What the task asks ->
Reproduce, word for word, every line starting at the line that contains "Category (103, 680)" and ending with the final line of the entries.

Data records

□ □ □ □ □ □ □

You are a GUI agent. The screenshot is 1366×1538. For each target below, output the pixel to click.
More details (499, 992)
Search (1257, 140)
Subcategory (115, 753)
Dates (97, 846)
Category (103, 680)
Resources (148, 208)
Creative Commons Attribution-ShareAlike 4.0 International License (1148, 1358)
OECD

□ □ □ □ □ □ □

Reply to the exercise ->
Category (103, 680)
Resources (148, 208)
Creative Commons Attribution-ShareAlike 4.0 International License (1148, 1358)
OECD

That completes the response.